One of the techniques I've been using to build up the family tree to ridiculous proportions is the use of search engines. I plug in the two names of some married couple from my distant past, and see what comes up. In that way, I can piggy-back on the work of others. Once you get back a few generations, you'd be surprised what you can find ... provided that the people live in this country. In other words, it's not much help, or at least less help, for those who came over less than, say, 120 years ago.

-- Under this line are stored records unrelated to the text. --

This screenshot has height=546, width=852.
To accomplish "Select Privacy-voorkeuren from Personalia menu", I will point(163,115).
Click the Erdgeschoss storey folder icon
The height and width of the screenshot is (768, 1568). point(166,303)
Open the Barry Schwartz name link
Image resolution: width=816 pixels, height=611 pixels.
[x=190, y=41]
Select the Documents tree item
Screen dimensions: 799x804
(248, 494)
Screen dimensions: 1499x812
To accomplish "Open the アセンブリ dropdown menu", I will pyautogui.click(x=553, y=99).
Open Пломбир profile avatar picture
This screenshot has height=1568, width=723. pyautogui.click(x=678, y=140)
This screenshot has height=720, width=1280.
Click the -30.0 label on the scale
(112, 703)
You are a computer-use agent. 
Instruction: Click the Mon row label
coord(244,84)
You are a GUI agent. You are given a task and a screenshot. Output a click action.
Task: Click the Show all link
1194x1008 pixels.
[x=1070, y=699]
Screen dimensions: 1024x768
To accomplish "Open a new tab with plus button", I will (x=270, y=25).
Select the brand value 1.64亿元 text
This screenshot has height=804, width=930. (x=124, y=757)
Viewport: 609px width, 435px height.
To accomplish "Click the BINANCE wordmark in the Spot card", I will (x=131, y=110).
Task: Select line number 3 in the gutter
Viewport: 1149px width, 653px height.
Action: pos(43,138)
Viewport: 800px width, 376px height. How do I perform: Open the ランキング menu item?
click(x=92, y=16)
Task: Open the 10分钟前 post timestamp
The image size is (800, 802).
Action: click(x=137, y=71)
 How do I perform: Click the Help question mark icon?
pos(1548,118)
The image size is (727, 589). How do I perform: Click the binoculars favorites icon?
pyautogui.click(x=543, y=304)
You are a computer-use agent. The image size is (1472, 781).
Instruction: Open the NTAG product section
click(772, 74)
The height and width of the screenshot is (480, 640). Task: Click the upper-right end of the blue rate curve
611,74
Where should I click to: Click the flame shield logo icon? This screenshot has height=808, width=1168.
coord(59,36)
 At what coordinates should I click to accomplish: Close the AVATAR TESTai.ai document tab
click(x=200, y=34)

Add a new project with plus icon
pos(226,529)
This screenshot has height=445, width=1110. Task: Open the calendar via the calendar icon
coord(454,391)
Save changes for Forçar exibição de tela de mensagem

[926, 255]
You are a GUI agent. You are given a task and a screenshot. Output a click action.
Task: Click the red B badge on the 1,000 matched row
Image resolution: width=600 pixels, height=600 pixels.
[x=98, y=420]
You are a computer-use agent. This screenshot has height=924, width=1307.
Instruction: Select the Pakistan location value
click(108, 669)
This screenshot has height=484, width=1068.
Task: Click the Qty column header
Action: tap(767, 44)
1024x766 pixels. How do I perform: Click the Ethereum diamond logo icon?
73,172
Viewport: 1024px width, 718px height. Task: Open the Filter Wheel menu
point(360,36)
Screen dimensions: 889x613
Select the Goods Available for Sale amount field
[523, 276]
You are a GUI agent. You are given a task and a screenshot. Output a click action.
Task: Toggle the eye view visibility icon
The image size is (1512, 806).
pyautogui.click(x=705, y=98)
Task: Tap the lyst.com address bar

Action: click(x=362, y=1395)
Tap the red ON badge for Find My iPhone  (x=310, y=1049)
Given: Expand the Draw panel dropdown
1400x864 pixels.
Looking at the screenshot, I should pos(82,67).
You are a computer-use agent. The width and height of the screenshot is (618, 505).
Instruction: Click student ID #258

So let's meet John Locke and Elizabeth Berry. John lived from 1627 to 1696, while Liz was around from 1635 to 1708. There's a connection to them through my father's mother, although it's not direct. John, by the way, was killed by Indians in Rye, New Hampshire (near Portsmouth).
Having plugged in those names to Google, it was suggested on one of those sites that there was a connection of John Locke to John Locke, the famous philosopher -- one of those guys who bored me in my college philosophy class. ("I'm bored, therefore I am.") I sent this information to my good friend Glenn Locke, author of "The Tall Thin Guy," which you should be visiting regularly if you aren't already. He said he was indeed distantly related to the philosopher too, which makes us technically related.
He said it was a good idea that we didn't get married; I couldn't agree more.
But that wasn't the surprise of the day. Another few Web sites down on the list of search results came another family tree. The page was called "The Ancestry of Halle Berry." John and Liz were her great-great-great-great-great-great-great-great-great-grandparents. It's only a coincidence that Elizabeth and Halle are both Berrys; Halle picked up the family name from a grandfather.
Related to Halle Berry? Now we're talking. When is that family reunion?